The Red-shanked douc langur has a grey 'agouti' colouration on the back, belly and upper arms. Their forearms are white, upper legs black to grey and the lower legs a deep red. The skin on thier face is a creamy colour with a paler white colour around the mouth. Their cheek whiskers and tail are white. Males are larger than females averaging 8.8 kg with a head-body length of 59cm, whilst females average 6.6 kg and 54cm.
This species is found in Northcentral Vietnam, Central and Southern Laos, and Northeastern Cambodia. The total population is unknown, however the population in Lao is believed to be large and more stable than in Vietnam.
HABITAT AND ECOLOGY
Red-shanked douc langurs occur in subtropical and tropical broadleaf evergreen or semi-deciduous forests and to a lesser extent in secondary evergreen and mixed bamboo forests. Diurnal and arboreal, they travel through the canopy feeding predominantly on leaves, but also eat fruits, flowers, buds and bark. They mostly live in family groups of one single male and multi females, but regularly come together into larger groups of up to 50 animals in a fission-fusion association.
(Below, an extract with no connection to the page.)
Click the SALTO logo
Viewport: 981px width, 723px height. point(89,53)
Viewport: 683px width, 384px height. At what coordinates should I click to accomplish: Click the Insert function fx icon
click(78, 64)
Hunting is the main threat - for subsistence use and traditional medicine - they are also hunted for the international pet trade.
STATUS AND CONSERVATION
In Vietnam the species is listed as Critically Endangered in the 2007 Vietnam Red Data Book and is protected by law under Decree 32/2006 ND-CP:1B.
CITES Appendix I - this species is threatened with extinction and international trade is permitted only in exceptions circumstances.